Quante sono le donne architetto del ‘900?
E quante hanno lasciato una traccia tangibile e memorabile?
E quante hanno lasciato la testimonianza di una loro opera a Roma?
Certamente un punto di riferimento al femminile, una vera fonte di ispirazione per tutte le donne, data la sua capacità di unire alla visione e all’intelletto, una grande personalità, è Zaha Hadid. E a parte l’architetto friulana Gae Aulenti che ha fatto quello scempio di restauro del palazzo delle Scuderie al Quirinale a Roma, non mi viene in mente nessun altra.
Invece l’opera di Zaha Hadid, il museo nazionale delle arti del XXI secolo, il MAXXI appunto, quello sì che è uno spazio che ha cambiato la visione delle cose! Non solo un raccordo prospettico dalla città dell’arte a quella della musica, che vede uniti in un orizzonte comune l’Auditorium del Parco della Musica fino al ponte della Musica-Armando Trovajoli. (Quest’ultimo altra indiscussa meravigliosa opera, che sorge sul Tevere e congiunge il quartiere Flaminio del museo MAXXI e teatro Olimpico, con il complesso sportivo del Foro Italico creando un legame indissolubile fatto di Arte, Musica e Sport in un unico orizzonte visivo).
La visione innovativa di Zaha Hadid ridisegna la prospettiva urbanistica ed architettonica, rendendola capace di integrarsi nel tessuto urbano circostante con naturalezza e dinamismo. Fu proprio questa capacità che portò la giuria a decretare come progetto vincitore per il museo MAXXI quello realizzato da Zaha Hadid a fine febbraio 1999.
La ex caserma Montello al Flaminio nel suo grande complesso di officine e padiglioni militari (da anni inutilizzati), diventarono così un campus multifunzionale (dalle funzioni museali ai laboratori di ricerca e di supporto al museo) a spazi per eventi. Non a caso qui al MAXXI ho, oltre che visitato mostre dal design all’arte alla moda, assistito a presentazioni, dibattiti fino a sfilate di moda durante Altaroma. Il progetto di Zaha Hadid emerge per la creatività basato nel contrasto dei geometrismi del grigio cemento interrotto da forme addolcite da improvvise curve di un rosso fiammante che delinea percorsi a diversi livelli legati da un fil rouge di un sistema dinamico e continuo.
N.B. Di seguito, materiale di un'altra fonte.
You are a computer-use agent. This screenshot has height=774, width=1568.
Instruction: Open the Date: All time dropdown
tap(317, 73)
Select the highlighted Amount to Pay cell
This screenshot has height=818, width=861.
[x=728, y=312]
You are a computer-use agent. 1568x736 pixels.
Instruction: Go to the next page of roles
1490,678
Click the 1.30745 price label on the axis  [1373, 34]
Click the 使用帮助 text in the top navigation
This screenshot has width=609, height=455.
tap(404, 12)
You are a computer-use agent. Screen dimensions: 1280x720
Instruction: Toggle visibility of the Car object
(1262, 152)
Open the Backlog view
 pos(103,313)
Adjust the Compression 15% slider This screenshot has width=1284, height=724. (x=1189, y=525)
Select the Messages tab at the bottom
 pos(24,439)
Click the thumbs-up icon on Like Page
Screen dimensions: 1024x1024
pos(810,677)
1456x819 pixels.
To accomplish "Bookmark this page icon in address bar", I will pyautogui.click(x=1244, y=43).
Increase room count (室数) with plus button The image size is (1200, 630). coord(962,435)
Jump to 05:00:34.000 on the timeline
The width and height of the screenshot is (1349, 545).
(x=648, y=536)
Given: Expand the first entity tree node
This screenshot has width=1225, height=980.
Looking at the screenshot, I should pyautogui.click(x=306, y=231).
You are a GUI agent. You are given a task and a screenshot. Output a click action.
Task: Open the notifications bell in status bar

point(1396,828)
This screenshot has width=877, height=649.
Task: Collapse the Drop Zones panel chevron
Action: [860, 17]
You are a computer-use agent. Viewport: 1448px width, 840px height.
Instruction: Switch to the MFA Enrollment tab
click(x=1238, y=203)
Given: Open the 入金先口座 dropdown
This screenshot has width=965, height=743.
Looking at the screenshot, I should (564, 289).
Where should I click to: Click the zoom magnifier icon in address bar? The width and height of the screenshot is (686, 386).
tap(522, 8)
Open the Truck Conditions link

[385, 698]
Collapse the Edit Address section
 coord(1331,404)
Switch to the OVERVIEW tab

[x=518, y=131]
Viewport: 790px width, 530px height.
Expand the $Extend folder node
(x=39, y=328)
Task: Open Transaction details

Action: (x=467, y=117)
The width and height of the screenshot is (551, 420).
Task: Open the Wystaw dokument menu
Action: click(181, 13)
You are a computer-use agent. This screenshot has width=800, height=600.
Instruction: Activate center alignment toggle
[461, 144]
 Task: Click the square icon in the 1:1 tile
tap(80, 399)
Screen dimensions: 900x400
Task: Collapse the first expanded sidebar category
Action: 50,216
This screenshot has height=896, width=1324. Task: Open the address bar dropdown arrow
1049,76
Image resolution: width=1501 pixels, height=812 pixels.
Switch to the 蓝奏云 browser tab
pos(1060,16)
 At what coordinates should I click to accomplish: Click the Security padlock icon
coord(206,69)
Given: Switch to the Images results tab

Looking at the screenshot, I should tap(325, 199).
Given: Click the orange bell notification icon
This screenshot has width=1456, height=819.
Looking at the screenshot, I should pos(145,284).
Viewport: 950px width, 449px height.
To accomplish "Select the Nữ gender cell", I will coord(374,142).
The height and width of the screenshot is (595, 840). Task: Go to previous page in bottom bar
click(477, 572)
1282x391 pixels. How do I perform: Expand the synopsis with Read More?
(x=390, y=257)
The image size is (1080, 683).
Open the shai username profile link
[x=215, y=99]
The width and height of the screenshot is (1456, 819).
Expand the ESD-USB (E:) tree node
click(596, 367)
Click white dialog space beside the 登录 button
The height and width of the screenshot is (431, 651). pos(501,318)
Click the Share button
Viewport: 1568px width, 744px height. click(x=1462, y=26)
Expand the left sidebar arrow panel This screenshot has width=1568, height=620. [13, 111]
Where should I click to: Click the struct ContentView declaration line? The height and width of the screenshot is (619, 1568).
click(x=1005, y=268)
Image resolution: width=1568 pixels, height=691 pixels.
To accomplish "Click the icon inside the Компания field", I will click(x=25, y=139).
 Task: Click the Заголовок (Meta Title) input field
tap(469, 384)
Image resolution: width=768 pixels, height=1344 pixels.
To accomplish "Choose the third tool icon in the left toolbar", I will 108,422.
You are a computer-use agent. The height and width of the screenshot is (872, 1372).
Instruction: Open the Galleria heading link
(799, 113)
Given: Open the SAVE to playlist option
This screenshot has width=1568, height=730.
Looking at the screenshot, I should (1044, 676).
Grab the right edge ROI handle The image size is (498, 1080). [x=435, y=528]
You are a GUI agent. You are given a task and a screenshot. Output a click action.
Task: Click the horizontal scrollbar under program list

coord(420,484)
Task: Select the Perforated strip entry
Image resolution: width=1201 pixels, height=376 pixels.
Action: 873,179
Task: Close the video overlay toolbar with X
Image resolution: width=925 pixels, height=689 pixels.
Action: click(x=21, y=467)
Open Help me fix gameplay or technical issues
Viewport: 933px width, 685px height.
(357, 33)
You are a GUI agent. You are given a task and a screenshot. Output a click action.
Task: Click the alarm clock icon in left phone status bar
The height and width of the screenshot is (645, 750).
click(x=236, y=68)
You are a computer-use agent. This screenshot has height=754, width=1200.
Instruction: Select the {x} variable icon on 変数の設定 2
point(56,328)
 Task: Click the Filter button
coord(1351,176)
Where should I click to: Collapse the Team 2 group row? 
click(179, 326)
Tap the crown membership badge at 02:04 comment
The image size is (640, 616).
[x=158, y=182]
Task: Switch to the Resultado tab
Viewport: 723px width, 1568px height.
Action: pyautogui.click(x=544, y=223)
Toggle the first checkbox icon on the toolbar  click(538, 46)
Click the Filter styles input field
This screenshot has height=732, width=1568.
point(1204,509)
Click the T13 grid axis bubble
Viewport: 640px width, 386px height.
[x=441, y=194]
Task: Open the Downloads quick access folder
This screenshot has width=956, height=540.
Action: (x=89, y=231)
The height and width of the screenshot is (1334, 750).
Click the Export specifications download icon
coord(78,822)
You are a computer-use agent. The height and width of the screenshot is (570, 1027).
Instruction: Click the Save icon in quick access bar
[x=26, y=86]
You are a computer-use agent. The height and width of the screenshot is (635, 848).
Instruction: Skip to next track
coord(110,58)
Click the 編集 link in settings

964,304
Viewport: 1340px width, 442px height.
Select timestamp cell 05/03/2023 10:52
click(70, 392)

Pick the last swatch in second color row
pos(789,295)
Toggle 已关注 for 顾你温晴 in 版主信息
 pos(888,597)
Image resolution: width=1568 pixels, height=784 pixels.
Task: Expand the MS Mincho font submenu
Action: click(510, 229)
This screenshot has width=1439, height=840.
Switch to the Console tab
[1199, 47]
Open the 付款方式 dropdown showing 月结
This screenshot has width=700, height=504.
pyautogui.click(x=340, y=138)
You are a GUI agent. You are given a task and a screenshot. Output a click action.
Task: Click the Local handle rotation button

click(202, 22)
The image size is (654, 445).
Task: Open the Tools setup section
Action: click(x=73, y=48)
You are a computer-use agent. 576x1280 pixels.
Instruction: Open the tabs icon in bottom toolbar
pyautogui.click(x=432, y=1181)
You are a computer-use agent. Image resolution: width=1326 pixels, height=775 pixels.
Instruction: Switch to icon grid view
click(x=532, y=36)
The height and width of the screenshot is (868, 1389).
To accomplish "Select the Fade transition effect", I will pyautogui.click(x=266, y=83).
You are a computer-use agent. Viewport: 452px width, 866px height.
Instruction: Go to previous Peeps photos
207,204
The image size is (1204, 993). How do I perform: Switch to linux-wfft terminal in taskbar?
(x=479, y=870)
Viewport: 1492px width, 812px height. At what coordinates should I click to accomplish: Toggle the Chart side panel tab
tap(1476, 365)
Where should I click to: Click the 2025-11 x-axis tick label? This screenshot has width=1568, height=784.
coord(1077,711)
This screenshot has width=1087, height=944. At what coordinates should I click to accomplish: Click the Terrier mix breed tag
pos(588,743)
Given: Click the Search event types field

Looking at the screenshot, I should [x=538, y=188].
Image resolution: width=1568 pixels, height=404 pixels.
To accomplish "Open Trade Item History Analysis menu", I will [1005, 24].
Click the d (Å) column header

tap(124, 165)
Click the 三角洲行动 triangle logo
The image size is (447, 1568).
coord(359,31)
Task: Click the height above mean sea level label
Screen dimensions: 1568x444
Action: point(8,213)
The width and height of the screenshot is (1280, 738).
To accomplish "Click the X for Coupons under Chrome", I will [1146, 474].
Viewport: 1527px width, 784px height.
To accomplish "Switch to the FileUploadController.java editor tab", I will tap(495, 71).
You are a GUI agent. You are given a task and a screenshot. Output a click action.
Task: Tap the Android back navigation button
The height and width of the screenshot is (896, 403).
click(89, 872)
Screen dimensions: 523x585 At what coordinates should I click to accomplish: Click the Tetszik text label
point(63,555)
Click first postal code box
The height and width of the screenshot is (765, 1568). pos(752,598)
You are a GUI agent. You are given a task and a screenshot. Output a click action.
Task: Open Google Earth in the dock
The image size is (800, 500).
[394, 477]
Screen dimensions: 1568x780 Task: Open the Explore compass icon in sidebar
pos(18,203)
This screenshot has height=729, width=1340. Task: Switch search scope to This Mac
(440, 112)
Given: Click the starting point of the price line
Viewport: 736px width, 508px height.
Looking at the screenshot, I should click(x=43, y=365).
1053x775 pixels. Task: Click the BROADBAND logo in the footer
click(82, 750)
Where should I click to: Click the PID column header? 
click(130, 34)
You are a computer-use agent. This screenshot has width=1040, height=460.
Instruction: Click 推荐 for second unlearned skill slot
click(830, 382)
Le linee del design architettonico coesistono e si integrano perfettamente nel contesto preesiste, manifestando il rispetto di un’armonia urbanistica frutto di una logica che ancora oggi ha la sua funzione visiva.
Insomma Zaha Hadid per me è un mito. Ho avuto la fortuna di ammirare le sue opere anche in giro per il mondo, come nell’isola di Saadiyat, nel Golfo Persico degli Emirati Arabi Uniti.
Quanti progetti aveva ancora nei suoi cassetti e nella sua mente?
Vorrei leggere nei suoi pensieri, o averla conosciuta. Certo i collaboratori dei suoi studi in giro per il mondo hanno perso una guida ineguagliabile, ma la fortuna di aver collaborato con una archistar così credo sia il sogno di ogni professionista.
Il mio saluto va a Zaha Hadid, la grande designer d’origine irachena, che il 31 marzo scorso si è improvvisamente spenta a Miami per una crisi cardiaca all’età di 64 anni. Omaggio ad una donna astratta e logica, forte e spettacolare, che ha rappresentato, e continuerà a farlo, il design del 900.